Filipinos—except those who uncovered a 1951 Swiss ad—rejoiced for the tourism catchphrase #itsmorefuninthephilippines, that talked about the varied colors of our beaches, including pink.
The hashtag broke the Internet at one point.
Because parking is more fun in the Philippines. So is popping the question. Sleepless nights.
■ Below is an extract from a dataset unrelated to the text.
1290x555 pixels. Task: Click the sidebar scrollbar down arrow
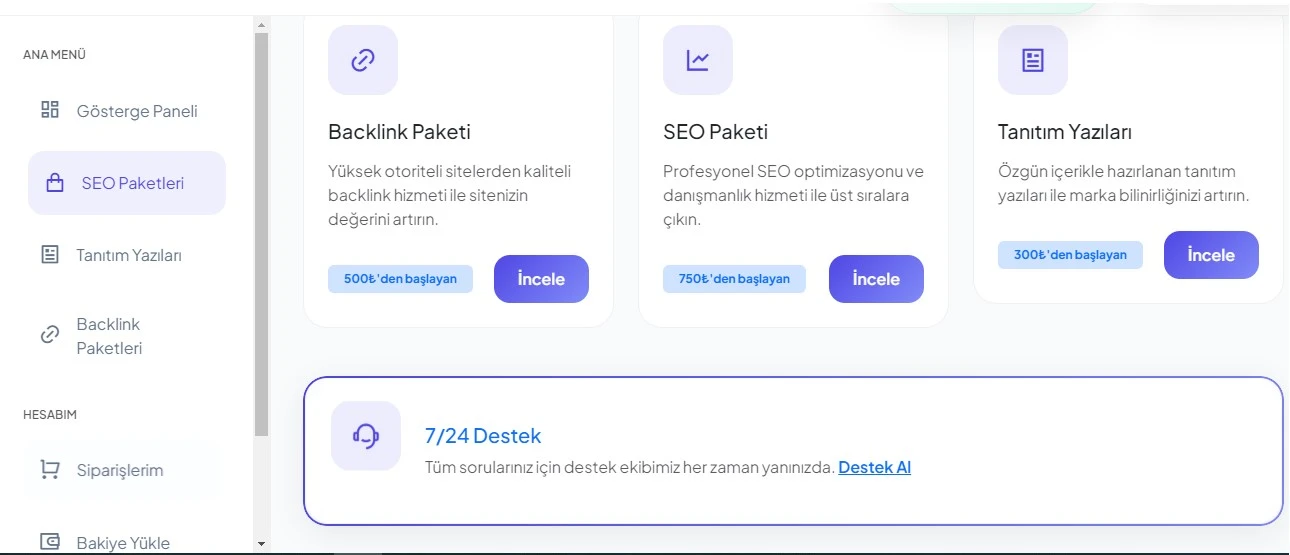tap(262, 544)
Even going upstairs, high fives and staring contests, remember?
But national costumes?
My head can’t process the fact that an “embodiment” of our people wore a loose silver terno in Poland for Miss Supranational, ditching the all-red one that did not make waves at the nationals but was yards and yards better than this one.
Or how the heck Ina Guerrero’s national costume in the Binibining Pilipinas this year—currently vying for Best in National Costume—looks similar to but better than what MJ Lastimosa wore in Miss Universe.
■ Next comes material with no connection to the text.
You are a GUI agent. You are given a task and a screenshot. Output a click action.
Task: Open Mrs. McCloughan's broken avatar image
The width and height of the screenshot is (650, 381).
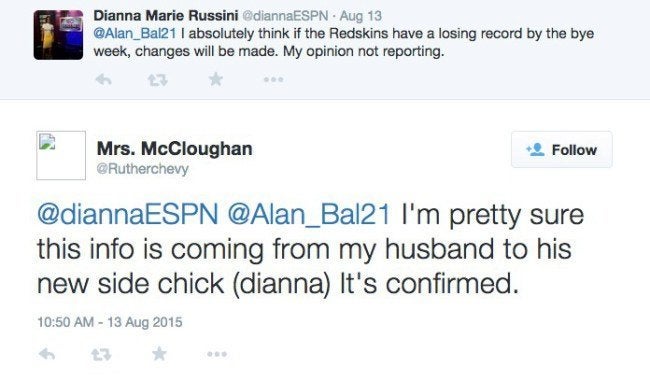point(61,155)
How did Nancy Leonard look like a million dollars in her Muslim royalty ensemble—also vying for the award—while Bianca Guidotti managed to look only different, but far from amazing, with the same theme in Miss International?
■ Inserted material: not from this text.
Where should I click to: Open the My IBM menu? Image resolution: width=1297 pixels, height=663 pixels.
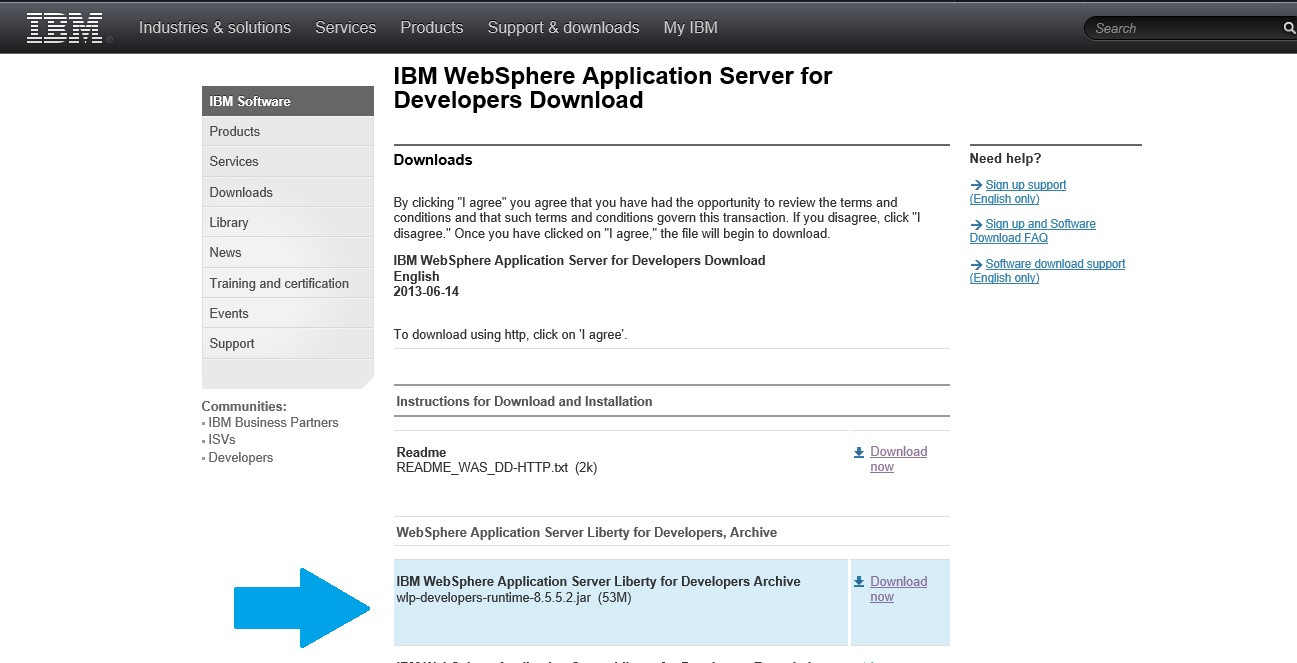coord(690,28)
Our paper doll project, with costumes taken from real-life pageants, found that maybe the people deciding what the international delegates have to wear aren’t searching far and wide enough.
So, you can make pala a national costume by deconstructing your walis tambo, thanks to Mutia ti La Union. In the same pageant, a girl wore a thousand-daing piece, believe it or not.
Meanwhile in Binibini, at one point, or should I say two, the costume went too literal—Carla Gay Balingit’s pineapple costume in Miss Universe 2003 that reappeared in 2005 via Precious Lara Quigaman in Miss International.
In 2013, it went too abstract, as Ariella Arida wore an unconvincing interpretation of a butterfly, just months after Super Sireyna offered fresh ideas.
Not that these were crucial in the deliberations, but they were definitely my country in a nutshell to some onlookers, or tourist arrivals lost to some Latin American country whose delegate wore a two-story costume. (Pwede!)
The competition has been fierce in the gay pageant scene. At one such event held near our home, no one was in the gym during the day. Then, in the evening, 50 were sharing the stage like beautifully decorated bump cars—all with their grand halo.
Even male pageants are killing it. Neil Perez wore a Dinagyang-inspired costume at Mister International. A delegate to a Thailand pageant wore one inspired by the “eagle that eats monkeys,” as described in the tourism ad.
In Miss Universe, Venezuela already sent sea creatures, gifts wrapped in red ribbon, and even a yellow tree. The Indonesian and Thai delegates are definitely turning out to be more fun than the Philippines, too.
Send a Kristala or Darna or Amaya, or one of the characters from Mulawin or Encantadia, please lang. Send a diwata to the contests. Go beyond the lowlands, the Spanish era.
Not another uninspired terno, utang na loob. Or maybe, if you decide to stick to it still, put a gigantic halo behind her.